29 avril 2026
Av P.E. Lumumba
Politique

Sud-Kivu : entre appel à la stabilité institutionnelle et pression parlementaire contre le gouverneur Purusi

La situation politique au Sud-Kivu se tend autour du gouverneur Jean-Jacques Purusi, alors que s’opposent deux dynamiques : d’un côté, l’appel du gouvernement central à la stabilité des institutions provinciales, et de l’autre, la détermination d’un groupe de députés provinciaux à poursuivre une motion de censure qu’ils jugent « irréversible ».

S’exprimant sur les initiatives parlementaires visant l’exécutif provincial, le porte-parole du gouvernement, Patrick Muyaya, a rappelé les orientations du Président de la République en faveur de la stabilité institutionnelle, particulièrement dans les provinces confrontées à des défis sécuritaires.

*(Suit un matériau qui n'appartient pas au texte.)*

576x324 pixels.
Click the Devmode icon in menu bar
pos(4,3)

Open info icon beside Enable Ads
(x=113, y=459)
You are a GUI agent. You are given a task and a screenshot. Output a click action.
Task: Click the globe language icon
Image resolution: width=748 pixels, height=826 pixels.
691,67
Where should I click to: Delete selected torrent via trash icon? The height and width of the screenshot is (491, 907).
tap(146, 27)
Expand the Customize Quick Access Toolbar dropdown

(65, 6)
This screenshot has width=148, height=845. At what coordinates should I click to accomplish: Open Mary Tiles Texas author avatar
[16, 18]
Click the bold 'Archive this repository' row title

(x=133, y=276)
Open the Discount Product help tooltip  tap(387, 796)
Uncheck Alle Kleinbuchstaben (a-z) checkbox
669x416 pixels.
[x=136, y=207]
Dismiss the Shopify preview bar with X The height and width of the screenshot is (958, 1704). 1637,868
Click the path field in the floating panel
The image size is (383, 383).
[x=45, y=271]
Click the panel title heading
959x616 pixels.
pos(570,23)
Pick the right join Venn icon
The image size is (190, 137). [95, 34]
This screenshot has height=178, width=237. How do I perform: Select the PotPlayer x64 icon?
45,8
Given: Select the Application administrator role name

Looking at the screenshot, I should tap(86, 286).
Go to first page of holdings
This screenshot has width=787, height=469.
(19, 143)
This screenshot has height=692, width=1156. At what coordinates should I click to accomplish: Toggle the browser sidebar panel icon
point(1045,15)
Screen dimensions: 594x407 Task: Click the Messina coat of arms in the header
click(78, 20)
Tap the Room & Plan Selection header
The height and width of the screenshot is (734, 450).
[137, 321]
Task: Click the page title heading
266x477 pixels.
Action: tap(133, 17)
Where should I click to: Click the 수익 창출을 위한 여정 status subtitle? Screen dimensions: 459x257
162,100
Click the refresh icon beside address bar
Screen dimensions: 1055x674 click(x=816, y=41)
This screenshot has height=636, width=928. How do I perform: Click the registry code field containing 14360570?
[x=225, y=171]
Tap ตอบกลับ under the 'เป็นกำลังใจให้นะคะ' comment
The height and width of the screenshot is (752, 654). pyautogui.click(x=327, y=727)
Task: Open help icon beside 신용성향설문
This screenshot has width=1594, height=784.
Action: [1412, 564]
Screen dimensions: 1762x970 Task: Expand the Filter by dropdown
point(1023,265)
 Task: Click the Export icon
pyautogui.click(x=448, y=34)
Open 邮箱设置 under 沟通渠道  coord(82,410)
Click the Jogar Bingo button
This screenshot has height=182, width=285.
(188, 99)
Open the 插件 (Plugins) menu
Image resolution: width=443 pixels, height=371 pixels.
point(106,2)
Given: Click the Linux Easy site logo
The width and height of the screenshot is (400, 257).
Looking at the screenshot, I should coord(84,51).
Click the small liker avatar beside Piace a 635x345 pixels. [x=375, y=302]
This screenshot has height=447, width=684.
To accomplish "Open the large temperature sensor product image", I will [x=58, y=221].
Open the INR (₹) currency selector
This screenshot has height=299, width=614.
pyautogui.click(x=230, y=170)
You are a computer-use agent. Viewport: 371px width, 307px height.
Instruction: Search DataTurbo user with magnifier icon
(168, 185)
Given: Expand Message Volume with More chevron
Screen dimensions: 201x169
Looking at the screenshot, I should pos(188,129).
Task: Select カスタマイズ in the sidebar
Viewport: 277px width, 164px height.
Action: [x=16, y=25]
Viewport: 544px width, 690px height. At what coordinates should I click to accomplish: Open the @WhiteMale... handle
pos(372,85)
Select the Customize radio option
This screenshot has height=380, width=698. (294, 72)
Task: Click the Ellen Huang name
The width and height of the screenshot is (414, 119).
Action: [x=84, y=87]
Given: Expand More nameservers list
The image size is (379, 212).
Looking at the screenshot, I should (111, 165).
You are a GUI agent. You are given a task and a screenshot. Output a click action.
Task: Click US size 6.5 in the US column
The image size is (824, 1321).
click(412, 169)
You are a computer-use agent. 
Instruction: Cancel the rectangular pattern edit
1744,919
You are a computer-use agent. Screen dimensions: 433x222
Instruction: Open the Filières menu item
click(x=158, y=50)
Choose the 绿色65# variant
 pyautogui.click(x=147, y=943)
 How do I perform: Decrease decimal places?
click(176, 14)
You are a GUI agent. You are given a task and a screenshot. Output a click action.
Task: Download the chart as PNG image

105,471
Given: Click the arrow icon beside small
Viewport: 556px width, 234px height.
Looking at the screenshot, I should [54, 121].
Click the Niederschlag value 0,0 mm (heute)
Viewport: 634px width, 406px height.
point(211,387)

Selon lui, la priorité nationale reste la restauration de la paix et le développement, ce qui exige des institutions provinciales stables et fonctionnelles.

« Le premier message du Président de la République, c’est de nous assurer que nos assemblées provinciales puissent être stables. Parce que la préoccupation principale que nous avons, qui dépasse toutes les autres préoccupations, c’est le retour de la paix, mais c’est surtout le développement », a déclaré Patrick Muyaya.

Il a toutefois précisé que le contrôle parlementaire demeure légitime, à condition qu’il ne compromette pas le fonctionnement des institutions ni n’aggrave des situations déjà fragiles.

« Ceci ne veut pas dire qu’on ne doit pas exercer un contrôle parlementaire, pour autant que cela renforce l’efficacité », a-t-il ajouté, appelant à une gestion responsable des différends politiques.

Le porte-parole du gouvernement a également insisté sur la nécessité d’éviter toute escalade institutionnelle dans un contexte sécuritaire sensible, notamment dans certaines zones du Sud-Kivu.

Pendant ce temps, à Uvira, un collectif de 21 députés provinciaux a réaffirmé mardi 28 avril, la poursuite de la procédure de motion de censure contre le gouverneur Jean-Jacques Purusi. Dans une déclaration publique, ces élus affirment que la démarche reste « normale, légale et irréversible », malgré la convocation des autorités provinciales à Kinshasa par le ministère de l’Intérieur.

Selon ces parlementaires, la médiation initiée par le gouvernement central n’interrompt pas le processus engagé à l’Assemblée provinciale. Ils soutiennent que la motion doit aller jusqu’au débat et au vote en plénière.

Les députés dénoncent par ailleurs ce qu’ils qualifient de « manœuvres dilatoires » de l’exécutif provincial, qu’ils accusent de tenter d’entraver l’exercice du contrôle parlementaire. Ils appellent également le gouverneur à « tirer les conséquences de la situation » et à présenter sa démission au président de la République afin de préserver la cohésion sociale dans la province.

Cette position intervient alors que Kinshasa, à travers le ministère de l’Intérieur, a convoqué à la fois le gouverneur et les membres du bureau de l’Assemblée provinciale à des consultations à la capitale. L’objectif affiché est de désamorcer les tensions et de préserver la stabilité institutionnelle dans une province déjà confrontée à des défis sécuritaires persistants.

Entre appel à la retenue du gouvernement central et volonté de poursuite du contrôle parlementaire par les députés, le Sud-Kivu se retrouve ainsi au cœur d’un bras de fer institutionnel dont l’issue dépendra des négociations en cours à Kinshasa.